Gilberto Braga: A história do sofá

Empréstimos são normais e necessários, mas os bancos precisam entender que é necessário respeitar o consumidor e a sua intimidade

Por O Dia

Rio - Comprei um sofá em três parcelas sem juros.Preenchi a ficha da loja e ficou combinado que eu pagaria por meio de boleto bancário. Recebi um carnê com três lâminas para pagar, mas a primeira já chegou vencida. Liguei para loja e emitiram boleto novo, com nova data, que já foi devidamente quitada.

A história poderia ser banal, se o banco que emitiu os boletos não cismasse que estou devendo e que preciso de empréstimo em condições especiais, que só ele tem. Mensagens para meu celular são cerca de três por dia.

Telefonam e não querem saber se podem falar, engatam aquela ladainha de central de atendimento para convencer a fazer o que você não quer. Ligaram para meu trabalho e minha casa e deixaram recado que a empregada anotou assim: “Entrar em contato urgente com o Banco Santo André”.

Na primeira ligação expliquei o que aconteceu, mas parece que a central não acreditou.

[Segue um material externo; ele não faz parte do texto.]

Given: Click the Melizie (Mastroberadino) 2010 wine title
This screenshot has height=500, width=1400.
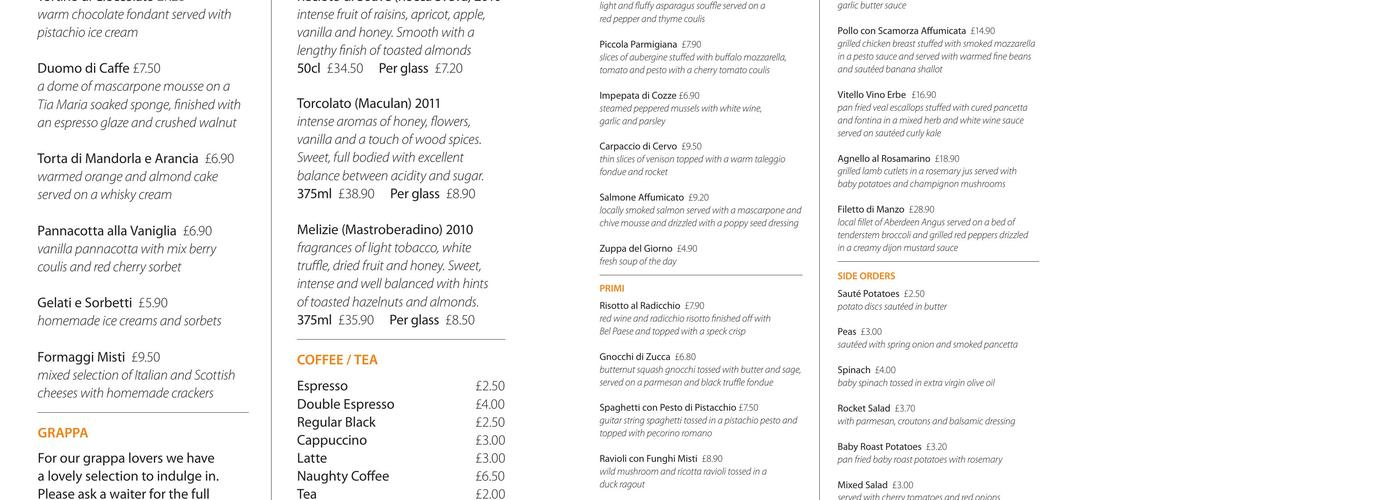Looking at the screenshot, I should coord(385,229).
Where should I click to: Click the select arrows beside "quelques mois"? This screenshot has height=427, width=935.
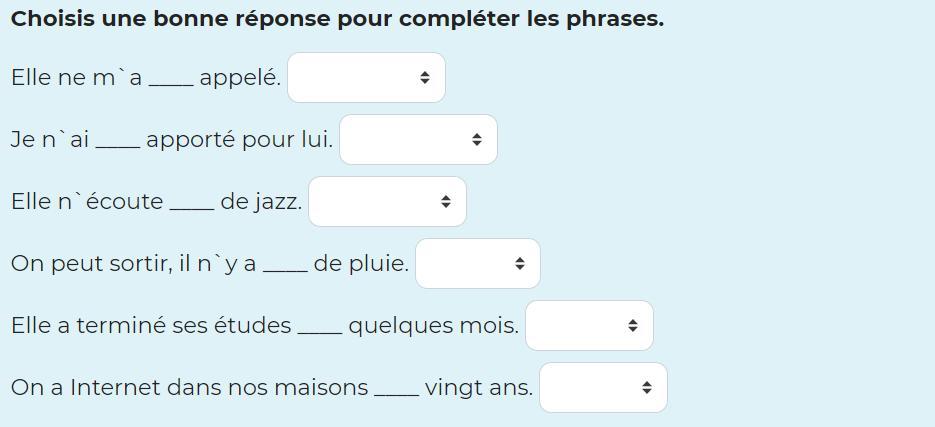point(633,326)
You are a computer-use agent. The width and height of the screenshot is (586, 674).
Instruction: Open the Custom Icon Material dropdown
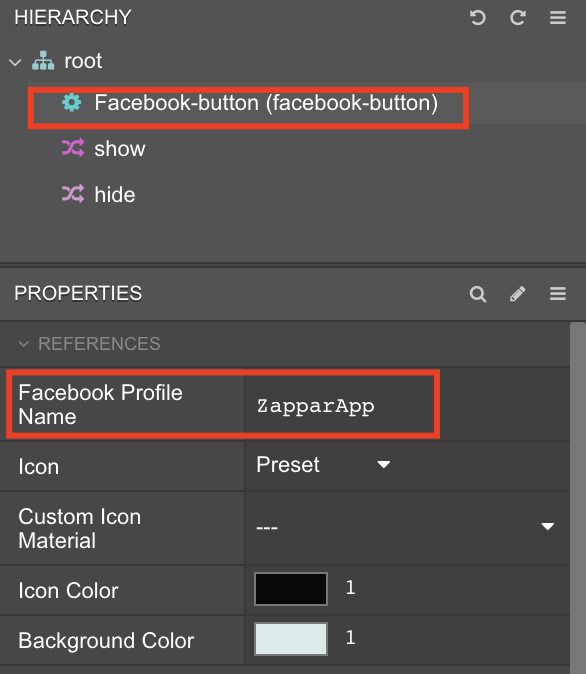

Após ser acordado por um torpedo, tomei a iniciativa de ligar e fiz todo o procedimento como se fosse contratar empréstimo até conseguir ser atendido por alguma voz humana. Expliquei a situação e a pessoa desligou o telefone na minha cara. Empréstimos são normais e necessários, mas os bancos precisam entender que é necessário respeitar o consumidor e a sua intimidade.